Paziente lucido, orientato. Meticoloso nel vestire, ossessivo nella pulizia, con frequenti compulsioni (lavarsi le mani, spazzarsi i pantaloni, osservare le proprie dita…).

Nel dialogo si notano segni di disturbo di personalità antisociale, con frequenti asserzioni e insulti a qualsiasi tipo di autorità.”

“12/05/2005

Paziente agitato, si lamenta della scarsa pulizia delle stanze. E dei medici, arroganti, a suo dire, e menefreghisti. Parametri nella norma. Aumento Lexotan a XX gocce la sera”

“25/05/05

Ore 3:30

Il paziente, dopo avere portato di peso il letto del paziente 18 fuori dalla stanza, ha bloccato la porta e, nudo, ha iniziato a pulire ossessivamente la stanza, gridando insulti a medici ed infermieri. Grazie all’intervento dell’infermiere G., siamo riusciti a calmare e sedare il paziente. Ora riposa.

Parametri: PAO 140/85, Fc 88’ R.”

“25/07/05

Paziente tranquillo, non più segni di agitazione. Dopo due mesi di sedute, il paziente sembra migliorato nell’eloquio, nell’ideazione, nell’accettazione delle figure dei medici e degli infermieri.

Possibili dimissioni, se stabile, Lunedì”

Lunedì sarebbe stato dimesso.

L’ironia di un venerdì troppo presto.

Tranquillo, dicevano i medici, che evidentemente non avevano capito un cazzo. Il paziente si stava preparando, giorno dopo giorno, fingendo serena tranquillità. Covando rassegnazione, architettando una resa spettacolare.

Quello che veniva da chiedersi, era perché proprio a lui, dottor Valla, doveva capitare questa grana?

Continuò a spulciare la cartella, cercando di entrare nella testa del paziente, anche se di psichiatria non ci aveva mai capito molto.

Dal corridoio il frusciare di una scopa sostituì il silenzio opprimente della clinica, ma il dottore nemmeno se ne accorse.

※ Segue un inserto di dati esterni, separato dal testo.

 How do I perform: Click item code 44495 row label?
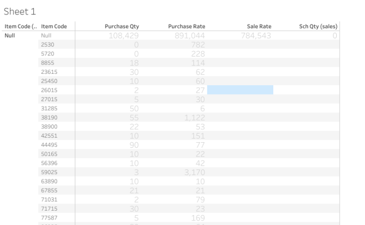(x=49, y=145)
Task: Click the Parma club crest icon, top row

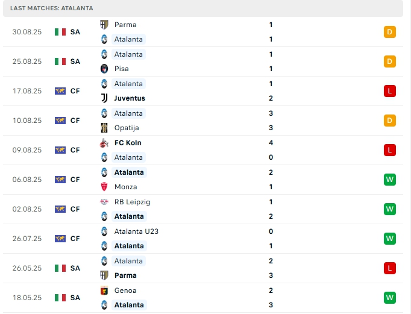Action: point(104,25)
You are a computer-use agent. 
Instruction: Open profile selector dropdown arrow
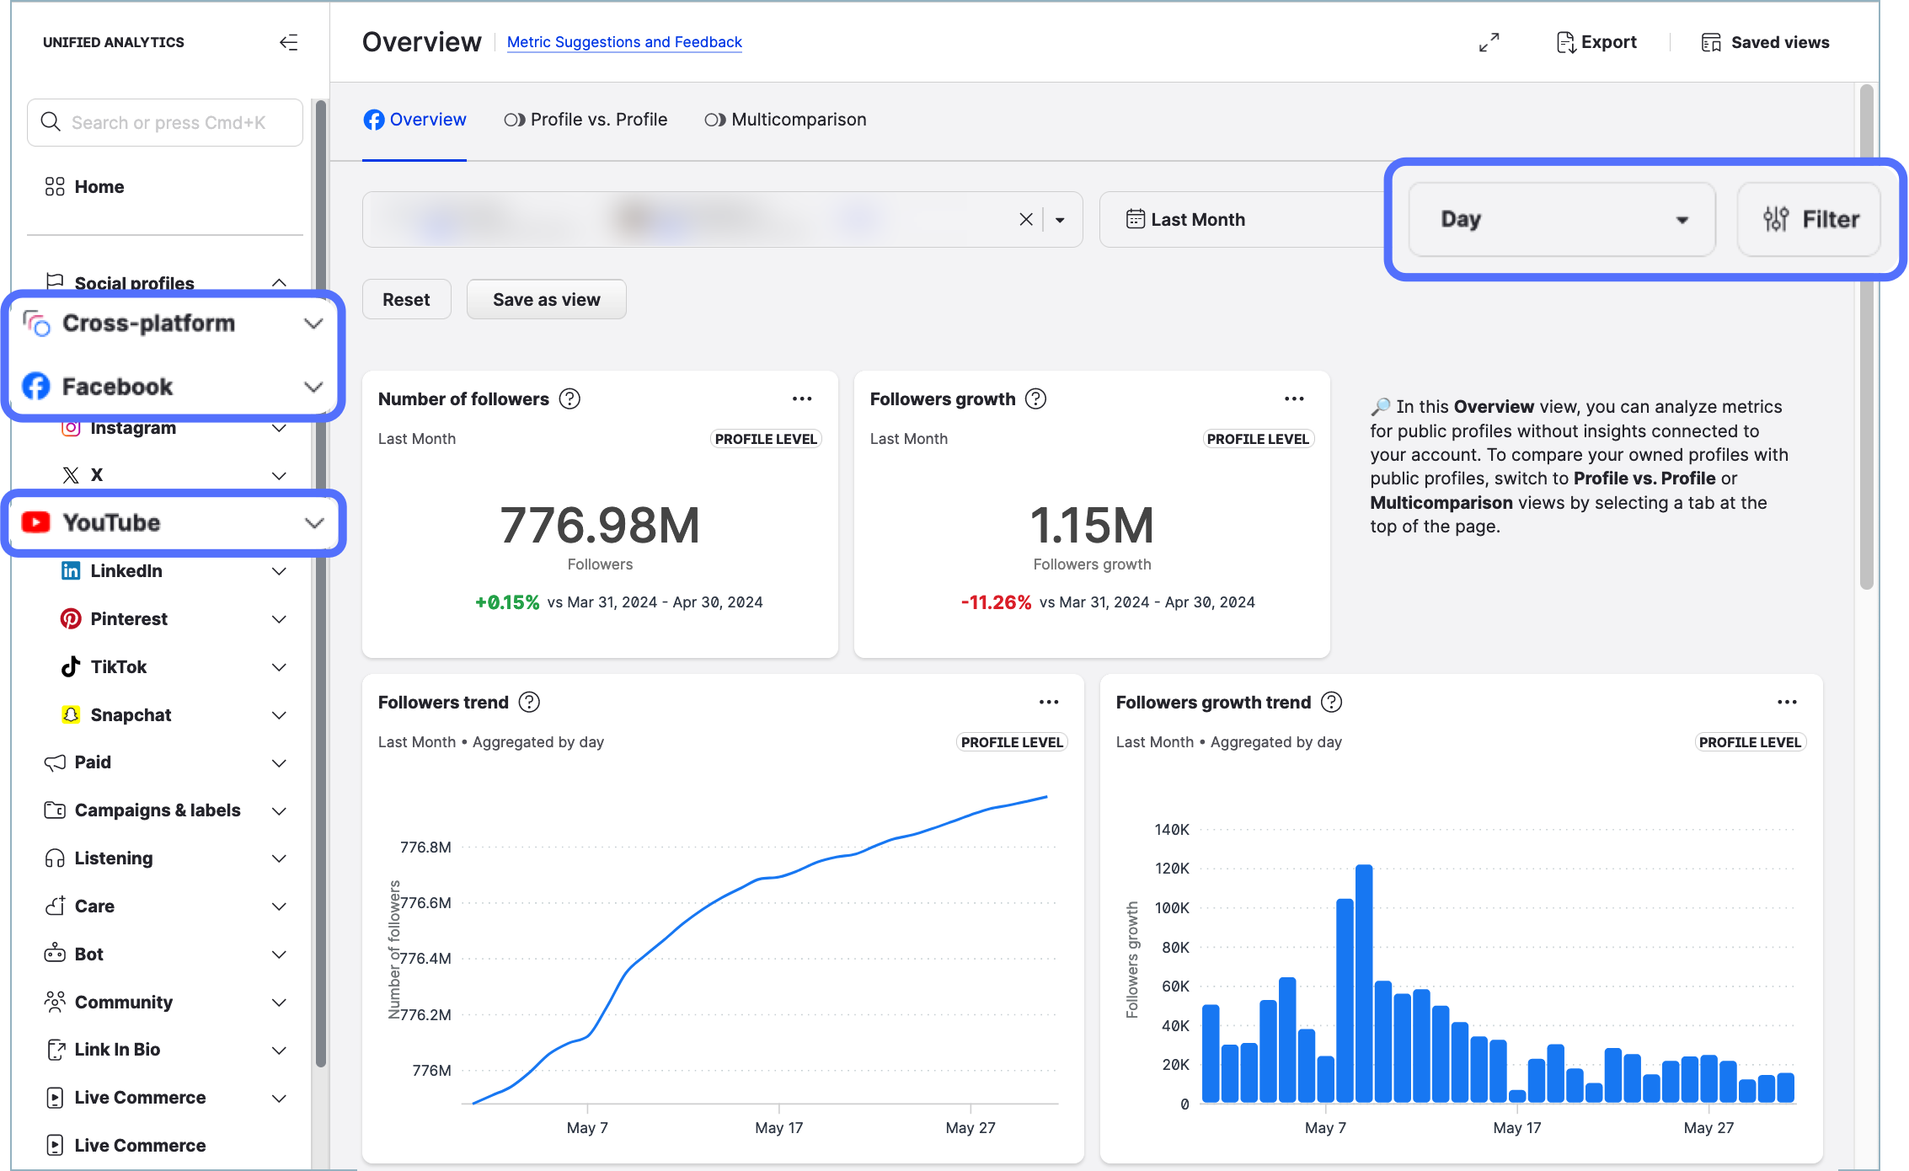(1060, 220)
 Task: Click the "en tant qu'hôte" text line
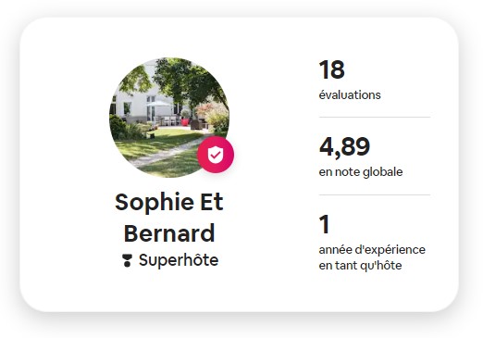click(360, 266)
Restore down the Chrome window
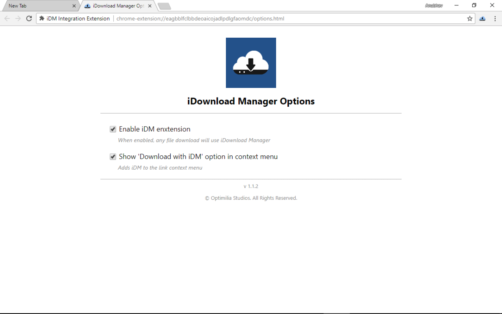This screenshot has width=502, height=314. (474, 5)
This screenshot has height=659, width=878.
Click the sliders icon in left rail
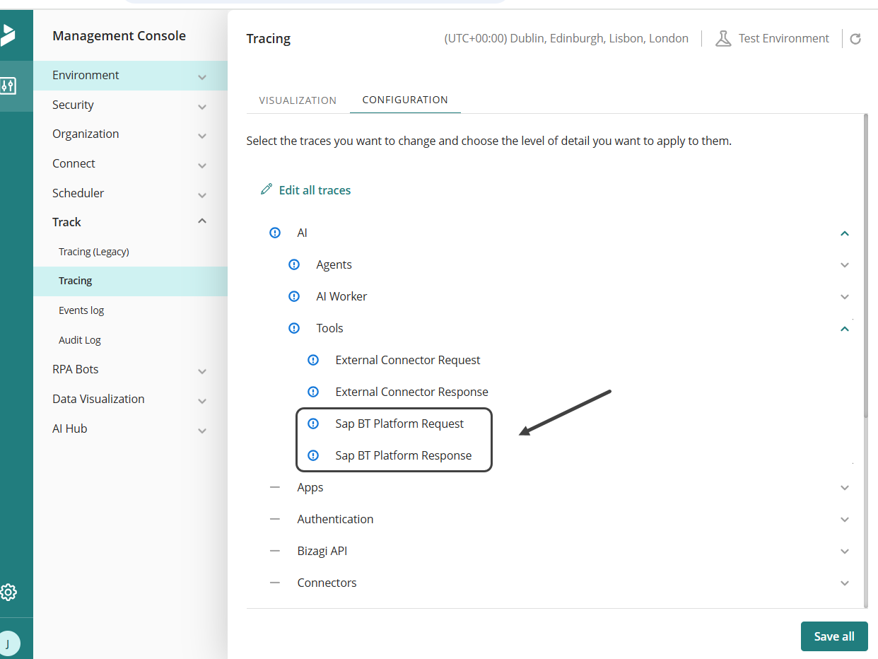coord(8,86)
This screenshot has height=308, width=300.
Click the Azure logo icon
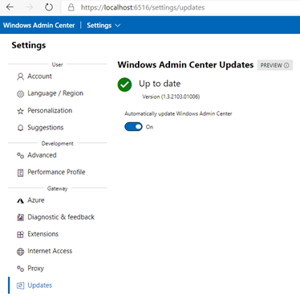click(x=20, y=200)
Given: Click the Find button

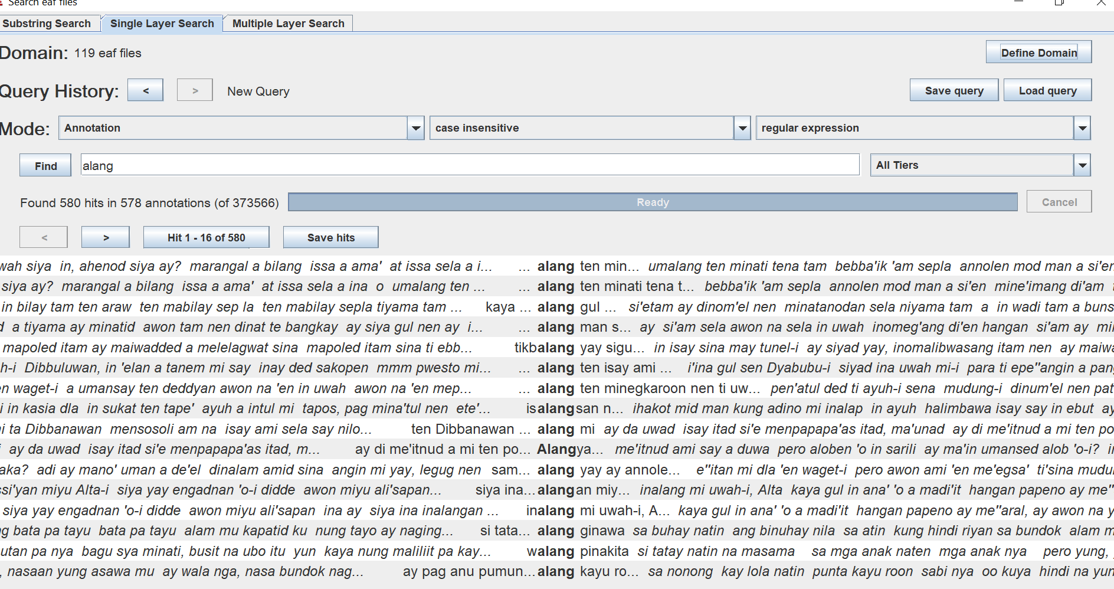Looking at the screenshot, I should [45, 166].
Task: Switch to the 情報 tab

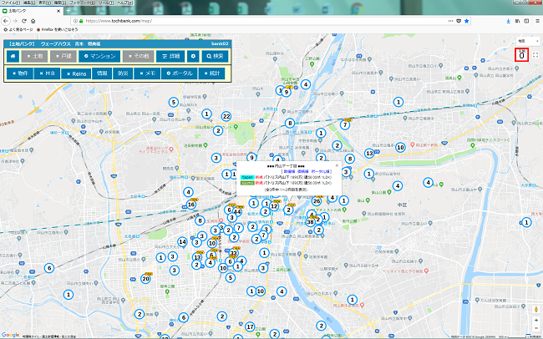Action: coord(102,73)
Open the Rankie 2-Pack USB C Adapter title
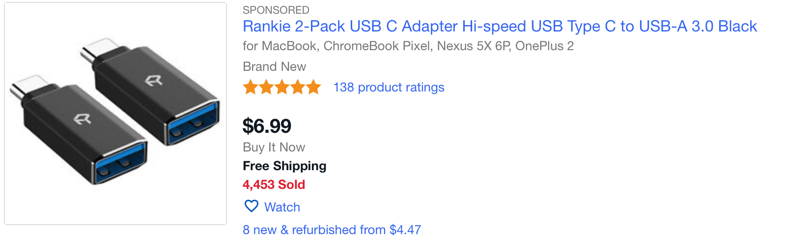 (x=500, y=26)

Era immerso nelle trenta pagine della cartella, tra esami ematici, valutazioni da parte di altri specialisti e, al fondo, un test di Roscharch mai completato. C’era anche il risultato di un test di personalità, uno di quei test che si basano sulla statistica per capire le molteplici sfaccettature dell’animo umano.

La pazzia, secondo il dottore Valla, era una stanza bianca, dove è facile perdersi, confondersi, tra molteplici colori monocromatici. Difficile valutare tutto questo con una semplice curva Gaussiana.

Il risultato del test però sembrava non avere tentennamenti: personalità antisociale, con grave disturbo ossessivo-compulsivo, e una leggera psicosi.

Nessun dubbio sulla patologia mentale che aveva afflitto Napoleone, e questa diagnosi contrastava apertamente con la sua morte.

Più facile immaginare Sanpetronio a scheggiarsi unghie e dita insultando medici e infermieri, graffiando volti e pareti, piuttosto che abbandonarsi ad una morte lenta, silenziosa.

E poi c’era il capanno. Quello, davvero, non quadrava con il caro Napoleone e la sua ossessione per l’ordine e la pulizia.

Avrebbe dovuto guardare con più attenzione il corpo del paziente, e tutto il casotto, ma la sorpresa e l’ansia, ancora quell’ansia, l’avevano spinto ad un’occhiata frettolosa. Il tutto con la supervisore di quell’infermiere che non aveva battuto ciglio. Tutto normale, secondo lui, solo un altro pazzo che ha deciso di dare spettacolo.

Lasciò la clinica, e per la terza volta si tuffò nella notte; questa volta sicuro, deciso: sapeva cosa cercare e dove, soprattutto. Dall’erba corta salivano spire di vapore caldo, e una nebbia leggera e calda sembrava preannunciare un’alba tersa.